- **Extracted information**:
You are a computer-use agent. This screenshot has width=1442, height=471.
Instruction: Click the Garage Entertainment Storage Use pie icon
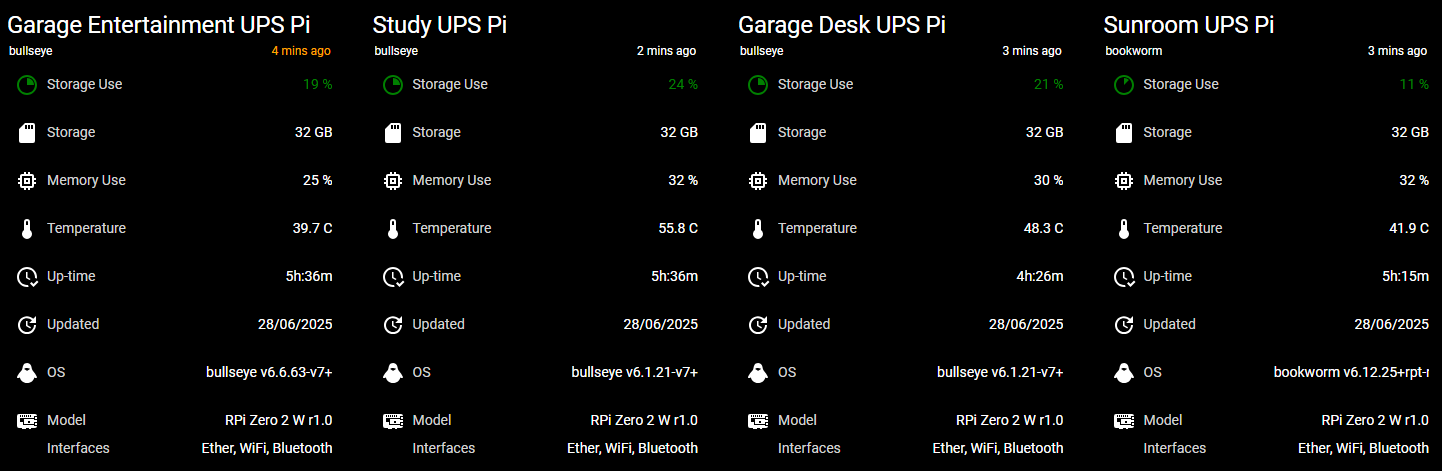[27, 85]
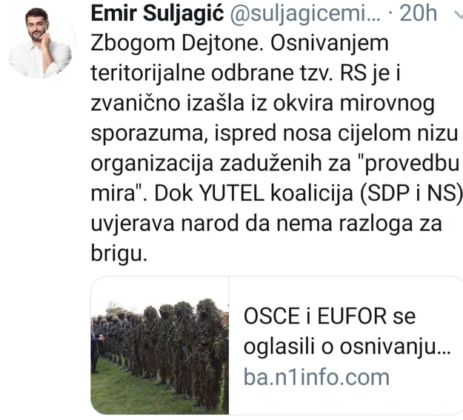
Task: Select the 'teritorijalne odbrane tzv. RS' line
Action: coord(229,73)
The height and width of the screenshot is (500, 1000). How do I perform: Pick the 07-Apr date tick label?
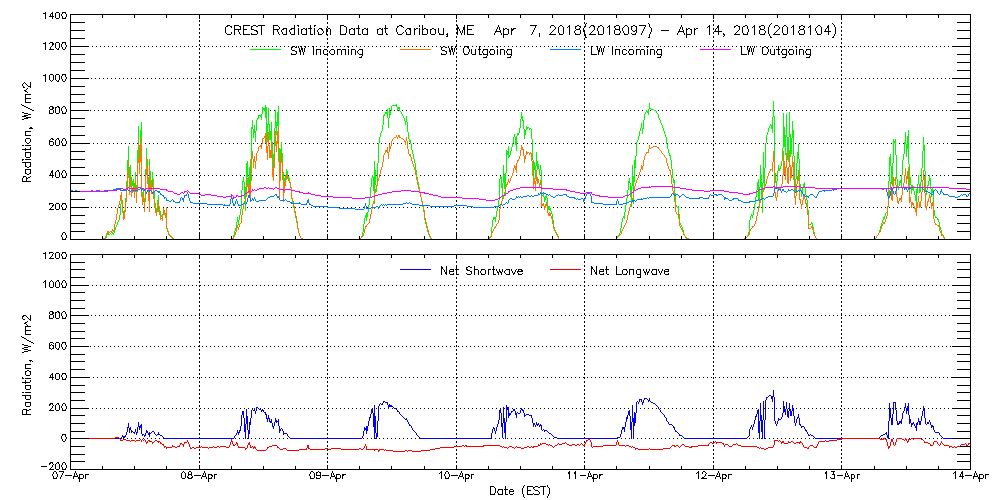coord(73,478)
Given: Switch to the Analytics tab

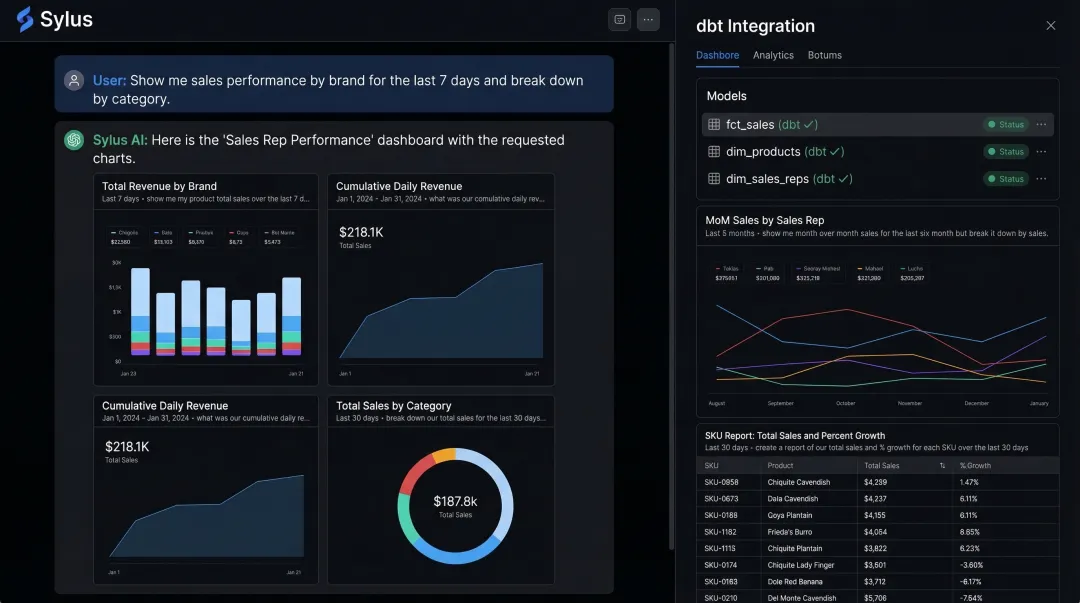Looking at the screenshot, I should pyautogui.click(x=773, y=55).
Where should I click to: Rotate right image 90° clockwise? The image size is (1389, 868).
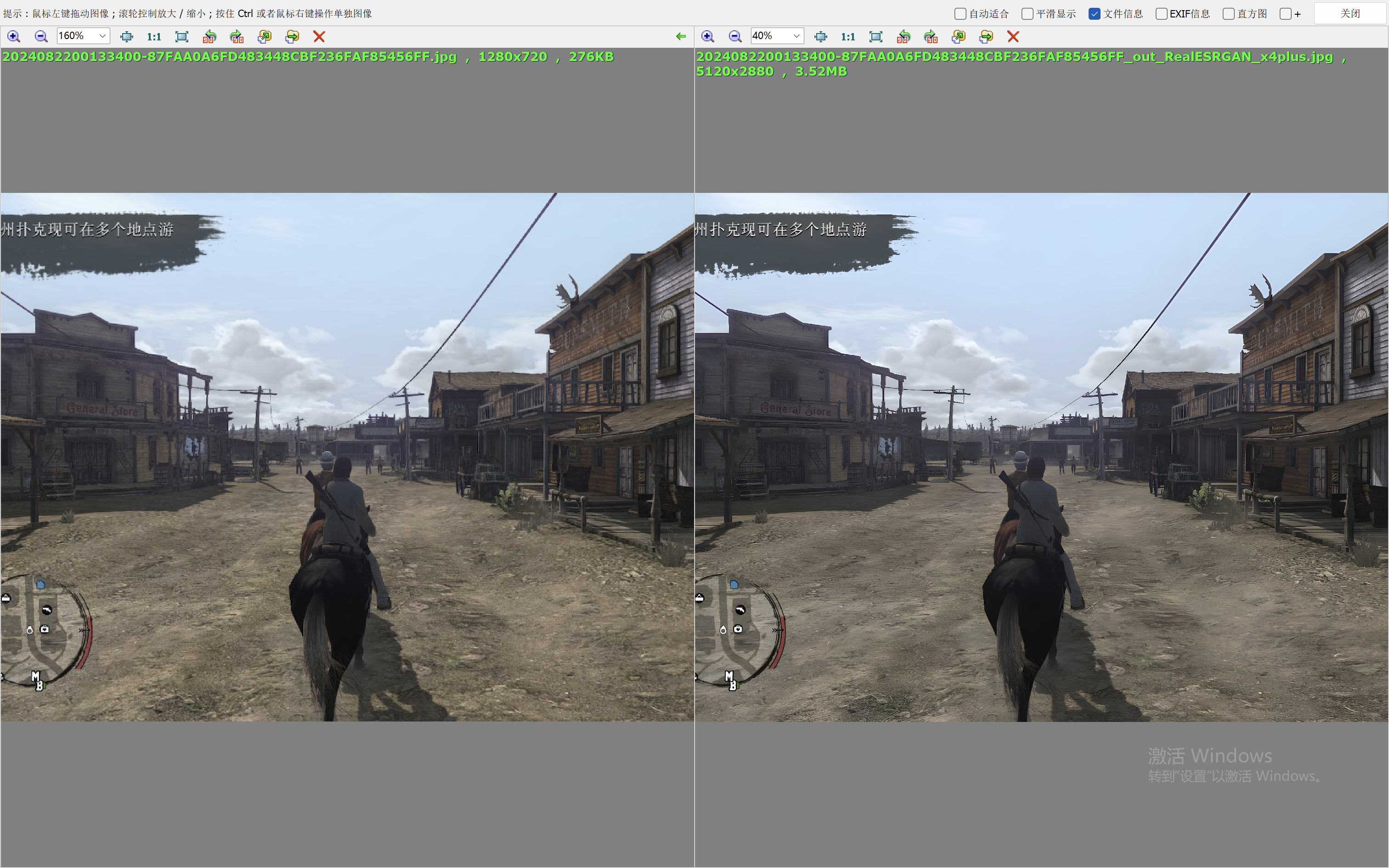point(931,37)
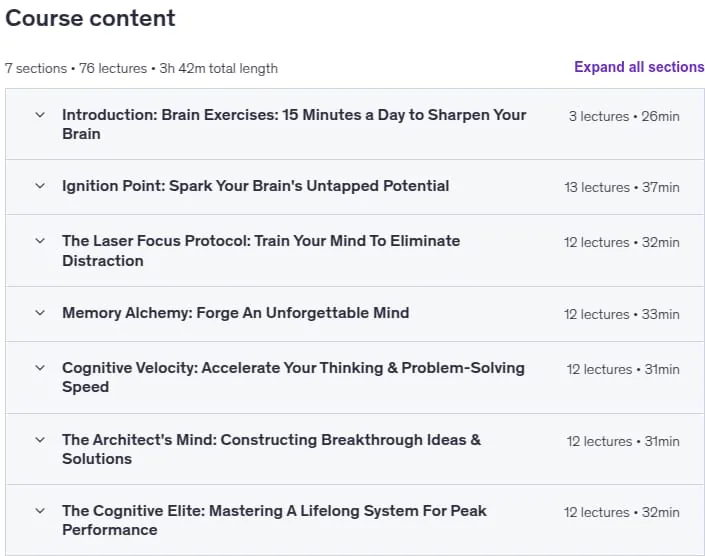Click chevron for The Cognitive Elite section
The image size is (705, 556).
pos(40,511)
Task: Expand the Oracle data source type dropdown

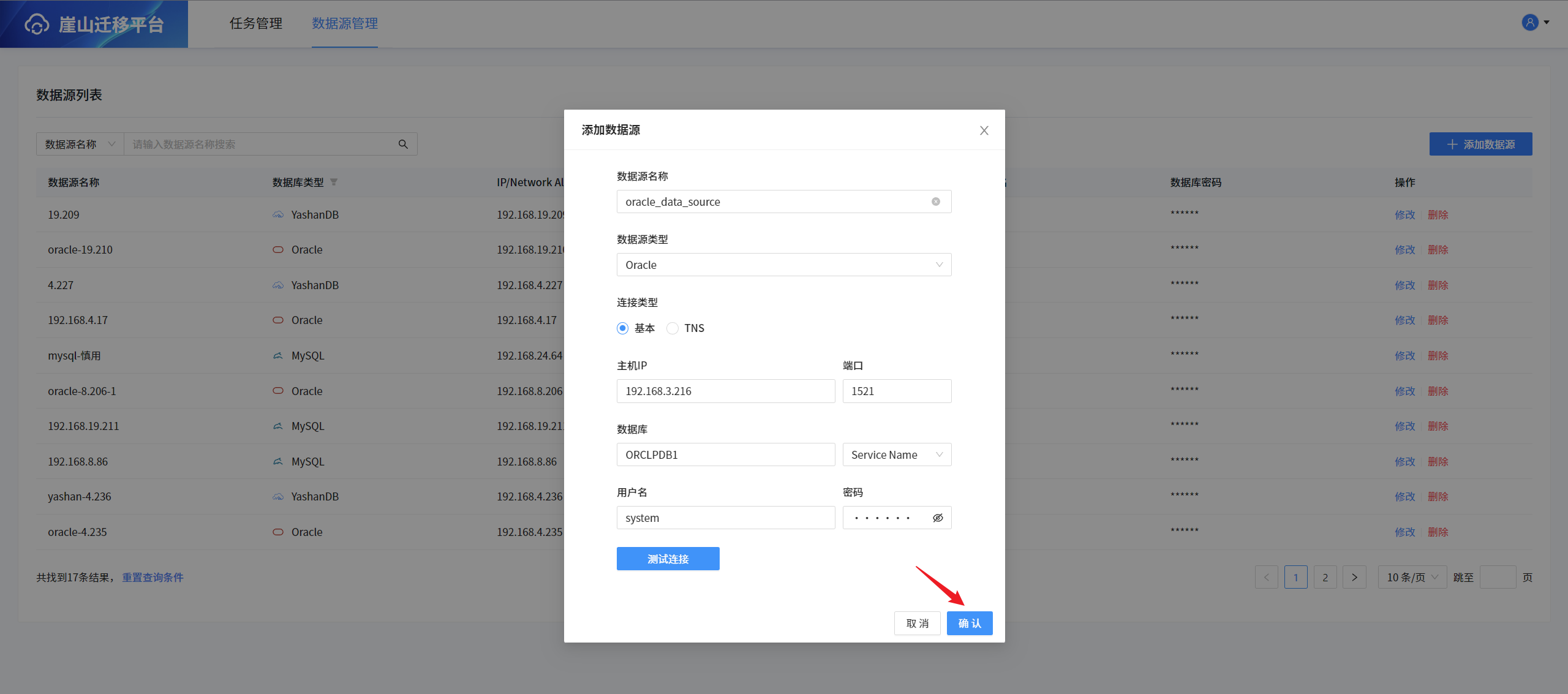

- **Stated exercise**: Please put the lines above into a JSON list of strings, one string per line, skipping the blank lines and leaving the pictures out.

- **Expected answer**:
[
  "You are a computer-use agent. This screenshot has width=1442, height=471.",
  "Instruction: Click the Garage Entertainment Storage Use pie icon",
  "[27, 85]",
  "Task: Select the 'teritorijalne odbrane tzv. RS' line",
  "Action: coord(229,73)",
  "The height and width of the screenshot is (500, 1000). How do I perform: Pick the 07-Apr date tick label?",
  "coord(73,478)",
  "Given: Switch to the Analytics tab",
  "Looking at the screenshot, I should pyautogui.click(x=773, y=55).",
  "Where should I click to: Rotate right image 90° clockwise? The image size is (1389, 868).",
  "point(931,37)",
  "Click chevron for The Cognitive Elite section",
  "The image size is (705, 556).",
  "pos(40,511)",
  "Task: Expand the Oracle data source type dropdown"
]